Так, заламывая тонкие, белые пальцы, учитель Черник тосковал по раннему средневековью, которое уже не вернешь. Какие-то его крохи Черник сохранял в своей внешности — он носил длинные, светлые, опущенные книзу усы и челку, закрывавшую половину лба, благодаря чему — так ему казалось,— он походил на праславянский, прапольский тип времен «капищ» и «витязей». Барышни его обожали. Нюся Пекарская, соседка Алины по парте, записывала самые звучные фразы.
— «Жить собственной субстанцией, полной самобытных соков», — шепнула она Алине. — Правда, чудесно?
— Пфф! — презрительно фыркнула Алина.
Нюся с огорчением взглянула на подругу. Сама она была влюблена в Черника — однажды даже подсунула ему в книжке письмо, к которому он не притронулся. По сути, это был человек робкий, отец, троих детей, под башмаком у жены, и только из своей историософии он черпал стойкость в этом классе, душном от девических вздохов и ленивых, сонных мыслей. Он защищался от них, надевая кольчугу, шлем с забралом, укрываясь в первозданных пущах, в непроходимых топях, спасаясь бегством с повозками кочевников в бескрайние степи, и, лишь опьянив себя свободой доисторических времен, решался взглянуть в эти двадцать пар глаз — голубых, черных, серых, карих, которые с восхищением впивались в него.
— Ну, признайся... — говорит после урока Нюся.
— Ах, оставь меня, сумасшедшая! — дергает плечами Алина и выходит из класса, не слушая Нюсиных слов, — все это она уже знает наизусть.
Теофиль возвращается домой. По улице Коперника течет вдоль тротуара ручеек, на его поверхности кружится перышко — вот налетел воробей, схватил перышко и был таков. Вспугнутые собственным карканьем вороны срываются с деревьев на откосе Цитадели и громко галдят. На углу улицы Оссолинских звенит фонтан. Ого! И нет следа от льда и снега, которыми был заполнен зимой каменный бассейн. Сквер на площади Домбровского обнесен низкой оградой из железных прутьев, прикрепленных к чугунным столбикам,— на каждом столбике маленькая круглая головка; Теофиль нагибается, чтобы обхватить ладонью одну из этих головок — она теплая от солнца. Он проходит мимо ворот, видит висящую на шнурке ручку звонка, длинную, гладкую, соблазнительную, как плод неведомого дерева. Не раздумывая, он подбегает и дергает ее. И вдруг ворота открываются — дворник с укоризной смотрит на Теофиля.

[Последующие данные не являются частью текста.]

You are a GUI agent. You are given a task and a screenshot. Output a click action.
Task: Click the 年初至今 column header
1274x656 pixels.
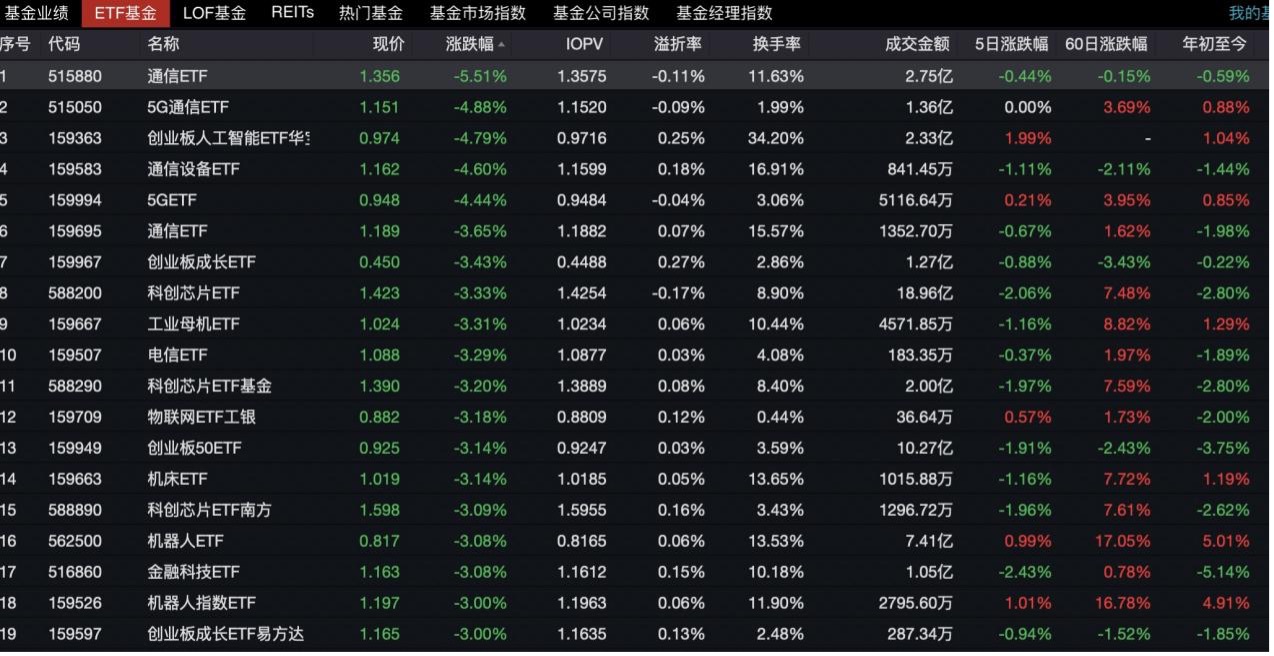coord(1215,44)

— Я хотел спросить, проживает ли здесь… — говорит Теофиль, давясь от смеха, и удирает прочь со всех ног.
На бегу он скорей догадывается, чем слышит брань дворника:
— Уже усы у парня, а такие фокусы выкидывает!..
«Эй, дворник! Страж! Привратник! Отвори улицу, раздвинь дома, освободи мне дорогу, чтобы я мог идти скорей! Дай мие ключ от подземелья, куда ты на ночь запираешь солнце!»
После обеда Теофиль выходит на балкон. Через минуту в доме напротив приоткрывается окно, и русая головка вспыхивает на солнце золотом.
Она говорит с ним, хотя не произносит ни слова. Ну, и что?
«Взор говорит. Я на него отвечу! — так сказал Ромео под балконом Джульетты.
Теофиль и Алина встречаются на углу. Она держит книжку — дурной признак!
— Я иду на урок французского.
Зеленая улица в этот миг становится недостойной такого названия — это просто скучный коридор, который неотвратимо ведет в классы. Не успел Теофиль рта раскрыть, как уже показалась железная ограда, а за нею — гимназия Алины. Но девушка переходит на другую сторону и идет дальше, не оглядываясь. Улица спускается все ниже и ниже, она как ущелье средь гор, — еще минута, и увидишь звезды на дневном небе. Потом снова идет в гору, становится легкой, воздушной, реет на ветру, как лента, а конец ее горит в солнечных лучах, скручивается и падает горстью пепла на пригородные домишки, где обитают дети и собаки.